To Josh, who has a storied background is software development, the way to make redundant applications was to write better code which anticipates and recovers from failures of any kind by being connectionless or as stateless as possible. If multiple instances of a host service run together, a client could simply plan on moving from host to host if the original host failed to respond. He went into a very complex and deep conversation of the mechanics of such an application to a level I had never really considered. Ultimately, I was left with a feeling that hardware failures would never be an issue if the software were written properly to handle failures.
Then it was my turn to speak about hardware redundancies where anticipated hardware failures would be managed through component redundancies such as RAID arrays for hard drives and parallel redundant power supplies. As I covered all the approaches enterprise hardware engineers use to design the gear to handle expected and unexpected hardware failures, I was struck by how much effort and expense goes into designing hardware to run software which cannot handle failures gracefully. Basically, highly redundant hardware is designed to keep software processes running at all cost in order to maintain availability of that service or data.

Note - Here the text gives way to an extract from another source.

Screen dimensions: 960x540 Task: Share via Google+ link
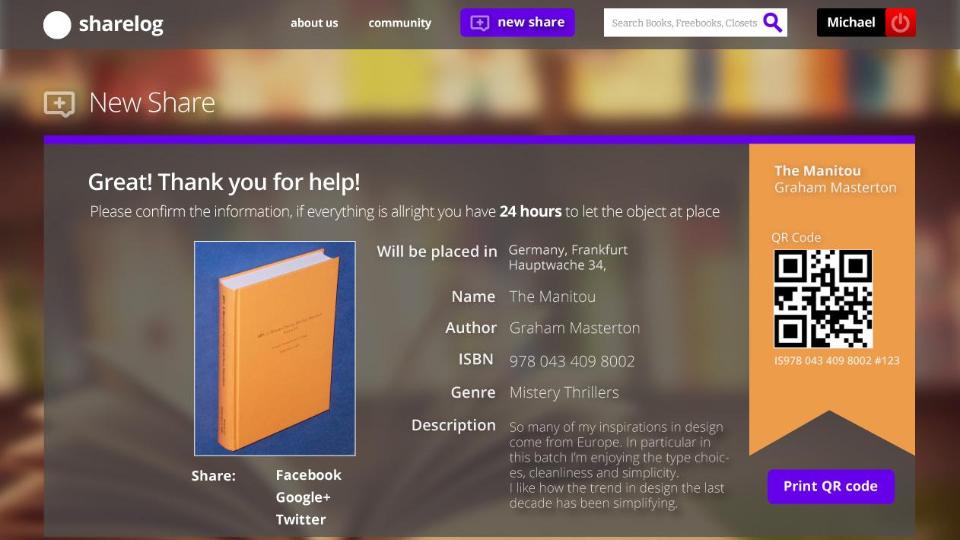click(x=303, y=497)
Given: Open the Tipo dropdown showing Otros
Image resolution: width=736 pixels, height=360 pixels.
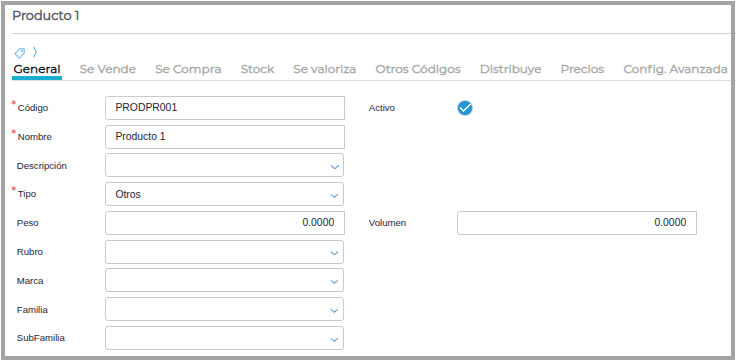Looking at the screenshot, I should [x=224, y=194].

By the time I had covered hardware redundancy to the point of running parallel processes on parallel hardware simultaneously for 100% fault tolerance and availability, I realized that if both approaches were worked on jointly between hardware and software engineers developing a solution, the result would be a staggeringly reliable system – reliable inherently in the entire design. I would imagine the effort made up front in development could reduce the amount of work spent forcing average coding to be redundant via costly hardware designs and vice-versa.
In my experience with hundreds of companies developing computing solutions the general trend is that the software team works almost entirely independently of the hardware team. In fact, I have been in meetings where the hardware team didn’t even know who to speak with in order to answer my simple software related questions. If the solution owners worked together to merge the efforts of the software and hardware engineers, the results could be extremely effective.
What do you think about creating more synergies between hardware and software teams? How do you ensure uptime in your solutions?